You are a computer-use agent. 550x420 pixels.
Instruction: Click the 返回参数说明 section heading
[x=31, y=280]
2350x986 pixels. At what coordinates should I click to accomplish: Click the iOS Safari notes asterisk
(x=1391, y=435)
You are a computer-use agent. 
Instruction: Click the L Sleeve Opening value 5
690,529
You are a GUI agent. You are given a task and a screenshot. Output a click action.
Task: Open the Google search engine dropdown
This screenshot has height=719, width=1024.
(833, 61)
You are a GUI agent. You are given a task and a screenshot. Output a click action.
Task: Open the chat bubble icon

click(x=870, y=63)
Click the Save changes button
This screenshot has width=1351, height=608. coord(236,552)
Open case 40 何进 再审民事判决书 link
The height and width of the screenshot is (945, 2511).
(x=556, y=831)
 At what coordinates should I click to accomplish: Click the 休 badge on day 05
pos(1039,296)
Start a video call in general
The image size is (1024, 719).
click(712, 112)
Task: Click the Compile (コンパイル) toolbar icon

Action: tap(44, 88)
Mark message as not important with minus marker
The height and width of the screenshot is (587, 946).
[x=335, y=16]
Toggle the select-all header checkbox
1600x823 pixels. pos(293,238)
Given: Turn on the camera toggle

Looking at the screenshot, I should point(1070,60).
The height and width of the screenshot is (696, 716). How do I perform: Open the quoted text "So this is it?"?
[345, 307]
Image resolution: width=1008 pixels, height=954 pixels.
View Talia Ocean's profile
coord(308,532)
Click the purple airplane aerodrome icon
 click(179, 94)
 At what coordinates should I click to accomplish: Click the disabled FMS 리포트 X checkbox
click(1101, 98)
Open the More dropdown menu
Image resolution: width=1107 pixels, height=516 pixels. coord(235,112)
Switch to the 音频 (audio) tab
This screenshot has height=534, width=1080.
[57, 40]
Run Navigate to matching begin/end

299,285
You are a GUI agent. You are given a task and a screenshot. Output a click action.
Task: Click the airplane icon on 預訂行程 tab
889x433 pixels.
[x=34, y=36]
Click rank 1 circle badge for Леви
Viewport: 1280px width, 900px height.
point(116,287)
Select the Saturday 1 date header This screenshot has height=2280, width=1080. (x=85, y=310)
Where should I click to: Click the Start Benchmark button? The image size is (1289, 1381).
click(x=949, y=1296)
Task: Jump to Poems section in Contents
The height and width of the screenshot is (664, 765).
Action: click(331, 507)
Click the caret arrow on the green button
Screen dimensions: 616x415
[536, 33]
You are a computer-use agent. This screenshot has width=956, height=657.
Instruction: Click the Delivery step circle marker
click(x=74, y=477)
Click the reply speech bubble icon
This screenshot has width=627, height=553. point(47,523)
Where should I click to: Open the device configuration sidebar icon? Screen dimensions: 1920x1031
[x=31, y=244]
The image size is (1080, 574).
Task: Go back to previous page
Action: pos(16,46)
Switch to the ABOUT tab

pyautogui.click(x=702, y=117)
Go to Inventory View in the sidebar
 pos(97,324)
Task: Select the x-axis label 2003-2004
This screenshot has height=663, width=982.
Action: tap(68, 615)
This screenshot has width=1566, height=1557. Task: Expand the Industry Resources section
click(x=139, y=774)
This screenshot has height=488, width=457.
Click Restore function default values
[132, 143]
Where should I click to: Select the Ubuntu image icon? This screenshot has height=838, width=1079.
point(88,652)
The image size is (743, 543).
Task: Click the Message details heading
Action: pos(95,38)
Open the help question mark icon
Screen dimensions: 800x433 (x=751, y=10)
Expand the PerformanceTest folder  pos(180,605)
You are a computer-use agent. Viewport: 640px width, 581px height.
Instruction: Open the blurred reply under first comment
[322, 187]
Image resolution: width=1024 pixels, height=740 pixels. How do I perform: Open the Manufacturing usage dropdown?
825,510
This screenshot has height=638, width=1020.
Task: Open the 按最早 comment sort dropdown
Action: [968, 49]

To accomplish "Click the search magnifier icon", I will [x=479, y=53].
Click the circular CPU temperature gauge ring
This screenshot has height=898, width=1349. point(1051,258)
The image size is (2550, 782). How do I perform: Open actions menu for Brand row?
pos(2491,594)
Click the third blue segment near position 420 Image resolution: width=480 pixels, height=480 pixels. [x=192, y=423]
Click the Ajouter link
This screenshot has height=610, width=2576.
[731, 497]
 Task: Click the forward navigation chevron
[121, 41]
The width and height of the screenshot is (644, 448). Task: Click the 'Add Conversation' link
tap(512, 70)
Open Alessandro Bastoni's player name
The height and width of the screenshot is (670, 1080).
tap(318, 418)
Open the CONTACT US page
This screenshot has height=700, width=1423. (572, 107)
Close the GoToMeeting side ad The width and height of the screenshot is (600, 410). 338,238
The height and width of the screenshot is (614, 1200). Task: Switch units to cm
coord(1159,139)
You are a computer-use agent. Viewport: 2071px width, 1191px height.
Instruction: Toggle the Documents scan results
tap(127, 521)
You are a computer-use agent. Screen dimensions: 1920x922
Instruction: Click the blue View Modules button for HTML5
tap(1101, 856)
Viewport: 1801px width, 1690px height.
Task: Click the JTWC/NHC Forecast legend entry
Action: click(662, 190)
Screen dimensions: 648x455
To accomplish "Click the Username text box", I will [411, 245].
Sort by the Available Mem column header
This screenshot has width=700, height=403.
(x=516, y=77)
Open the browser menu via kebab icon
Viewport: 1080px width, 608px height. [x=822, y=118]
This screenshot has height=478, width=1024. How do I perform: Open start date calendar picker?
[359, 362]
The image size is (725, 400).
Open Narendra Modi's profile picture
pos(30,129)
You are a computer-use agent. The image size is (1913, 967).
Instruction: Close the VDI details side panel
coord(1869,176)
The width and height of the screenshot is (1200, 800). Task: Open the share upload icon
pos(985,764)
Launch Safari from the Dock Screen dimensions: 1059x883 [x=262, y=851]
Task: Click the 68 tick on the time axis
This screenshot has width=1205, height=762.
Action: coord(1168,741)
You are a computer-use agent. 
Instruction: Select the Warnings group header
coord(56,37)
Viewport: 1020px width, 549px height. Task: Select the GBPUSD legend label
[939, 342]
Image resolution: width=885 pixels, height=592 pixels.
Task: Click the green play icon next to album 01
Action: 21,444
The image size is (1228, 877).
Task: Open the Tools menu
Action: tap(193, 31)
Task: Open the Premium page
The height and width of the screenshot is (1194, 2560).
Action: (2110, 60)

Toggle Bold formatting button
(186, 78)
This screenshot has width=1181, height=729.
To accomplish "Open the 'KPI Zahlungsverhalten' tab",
------------------------------------------------
■ **WORK TO COMPLETE**: Within the records above, each line containing "axis" is to be returned.

■ **EXERCISE ANSWER**:
Task: Select the x-axis label 2003-2004
Task: Click the 68 tick on the time axis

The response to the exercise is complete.